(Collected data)
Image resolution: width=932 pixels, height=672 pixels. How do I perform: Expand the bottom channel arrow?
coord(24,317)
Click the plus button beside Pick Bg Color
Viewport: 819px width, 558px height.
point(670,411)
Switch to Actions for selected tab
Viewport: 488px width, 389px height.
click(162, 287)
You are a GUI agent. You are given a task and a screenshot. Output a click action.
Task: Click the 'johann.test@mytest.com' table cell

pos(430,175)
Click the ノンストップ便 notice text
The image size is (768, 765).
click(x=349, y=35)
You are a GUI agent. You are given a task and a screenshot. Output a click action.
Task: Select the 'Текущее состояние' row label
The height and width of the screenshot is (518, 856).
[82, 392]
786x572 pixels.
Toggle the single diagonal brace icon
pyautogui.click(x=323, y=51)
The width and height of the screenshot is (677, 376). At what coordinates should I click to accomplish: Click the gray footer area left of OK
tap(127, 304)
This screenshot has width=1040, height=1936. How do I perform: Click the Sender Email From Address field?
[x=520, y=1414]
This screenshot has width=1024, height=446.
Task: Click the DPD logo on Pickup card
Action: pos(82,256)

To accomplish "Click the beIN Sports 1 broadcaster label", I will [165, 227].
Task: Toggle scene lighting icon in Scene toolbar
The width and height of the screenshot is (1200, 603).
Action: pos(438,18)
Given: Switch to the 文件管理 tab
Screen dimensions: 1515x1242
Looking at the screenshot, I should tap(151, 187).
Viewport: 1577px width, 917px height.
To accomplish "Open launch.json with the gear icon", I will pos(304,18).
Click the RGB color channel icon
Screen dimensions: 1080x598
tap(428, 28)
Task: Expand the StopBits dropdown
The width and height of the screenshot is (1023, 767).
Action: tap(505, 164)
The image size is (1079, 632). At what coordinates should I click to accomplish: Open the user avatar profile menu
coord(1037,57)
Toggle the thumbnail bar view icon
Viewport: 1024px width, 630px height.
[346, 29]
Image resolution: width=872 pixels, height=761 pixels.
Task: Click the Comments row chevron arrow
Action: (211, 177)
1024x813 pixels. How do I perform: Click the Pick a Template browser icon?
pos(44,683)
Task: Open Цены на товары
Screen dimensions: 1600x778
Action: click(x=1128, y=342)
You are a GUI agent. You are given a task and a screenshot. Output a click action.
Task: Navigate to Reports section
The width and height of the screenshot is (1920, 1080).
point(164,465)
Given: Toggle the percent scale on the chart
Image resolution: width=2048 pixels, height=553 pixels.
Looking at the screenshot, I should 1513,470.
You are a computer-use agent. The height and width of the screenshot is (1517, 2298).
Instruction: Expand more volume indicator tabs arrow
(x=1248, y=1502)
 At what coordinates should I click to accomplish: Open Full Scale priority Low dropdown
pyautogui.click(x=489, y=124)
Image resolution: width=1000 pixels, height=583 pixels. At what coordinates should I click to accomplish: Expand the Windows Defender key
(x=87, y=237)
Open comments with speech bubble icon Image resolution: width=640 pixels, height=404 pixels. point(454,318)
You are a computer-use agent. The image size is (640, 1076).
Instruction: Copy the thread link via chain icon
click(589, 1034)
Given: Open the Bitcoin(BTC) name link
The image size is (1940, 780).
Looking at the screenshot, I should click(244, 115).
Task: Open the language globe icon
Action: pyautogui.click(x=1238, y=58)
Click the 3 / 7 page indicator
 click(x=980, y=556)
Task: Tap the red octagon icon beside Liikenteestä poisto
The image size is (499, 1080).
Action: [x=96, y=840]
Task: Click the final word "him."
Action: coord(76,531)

How to complete this task:
Your answer should be every entry above, repeated exactly.

Answer to the problem:
Image resolution: width=932 pixels, height=672 pixels. How do I perform: Expand the bottom channel arrow?
coord(24,317)
Click the plus button beside Pick Bg Color
Viewport: 819px width, 558px height.
point(670,411)
Switch to Actions for selected tab
Viewport: 488px width, 389px height.
click(162, 287)
You are a GUI agent. You are given a task and a screenshot. Output a click action.
Task: Click the 'johann.test@mytest.com' table cell

pos(430,175)
Click the ノンストップ便 notice text
The image size is (768, 765).
click(x=349, y=35)
You are a GUI agent. You are given a task and a screenshot. Output a click action.
Task: Select the 'Текущее состояние' row label
The height and width of the screenshot is (518, 856).
[82, 392]
786x572 pixels.
Toggle the single diagonal brace icon
pyautogui.click(x=323, y=51)
The width and height of the screenshot is (677, 376). At what coordinates should I click to accomplish: Click the gray footer area left of OK
tap(127, 304)
This screenshot has width=1040, height=1936. How do I perform: Click the Sender Email From Address field?
[x=520, y=1414]
This screenshot has width=1024, height=446.
Task: Click the DPD logo on Pickup card
Action: pos(82,256)

To accomplish "Click the beIN Sports 1 broadcaster label", I will [165, 227].
Task: Toggle scene lighting icon in Scene toolbar
The width and height of the screenshot is (1200, 603).
Action: pos(438,18)
Given: Switch to the 文件管理 tab
Screen dimensions: 1515x1242
Looking at the screenshot, I should tap(151, 187).
Viewport: 1577px width, 917px height.
To accomplish "Open launch.json with the gear icon", I will pos(304,18).
Click the RGB color channel icon
Screen dimensions: 1080x598
tap(428, 28)
Task: Expand the StopBits dropdown
The width and height of the screenshot is (1023, 767).
Action: tap(505, 164)
The image size is (1079, 632). At what coordinates should I click to accomplish: Open the user avatar profile menu
coord(1037,57)
Toggle the thumbnail bar view icon
Viewport: 1024px width, 630px height.
[346, 29]
Image resolution: width=872 pixels, height=761 pixels.
Task: Click the Comments row chevron arrow
Action: (211, 177)
1024x813 pixels. How do I perform: Click the Pick a Template browser icon?
pos(44,683)
Task: Open Цены на товары
Screen dimensions: 1600x778
Action: click(x=1128, y=342)
You are a GUI agent. You are given a task and a screenshot. Output a click action.
Task: Navigate to Reports section
The width and height of the screenshot is (1920, 1080).
point(164,465)
Given: Toggle the percent scale on the chart
Image resolution: width=2048 pixels, height=553 pixels.
Looking at the screenshot, I should 1513,470.
You are a computer-use agent. The height and width of the screenshot is (1517, 2298).
Instruction: Expand more volume indicator tabs arrow
(x=1248, y=1502)
 At what coordinates should I click to accomplish: Open Full Scale priority Low dropdown
pyautogui.click(x=489, y=124)
Image resolution: width=1000 pixels, height=583 pixels. At what coordinates should I click to accomplish: Expand the Windows Defender key
(x=87, y=237)
Open comments with speech bubble icon Image resolution: width=640 pixels, height=404 pixels. point(454,318)
You are a computer-use agent. The image size is (640, 1076).
Instruction: Copy the thread link via chain icon
click(589, 1034)
Given: Open the Bitcoin(BTC) name link
The image size is (1940, 780).
Looking at the screenshot, I should click(244, 115).
Task: Open the language globe icon
Action: pyautogui.click(x=1238, y=58)
Click the 3 / 7 page indicator
 click(x=980, y=556)
Task: Tap the red octagon icon beside Liikenteestä poisto
The image size is (499, 1080).
Action: [x=96, y=840]
Task: Click the final word "him."
Action: coord(76,531)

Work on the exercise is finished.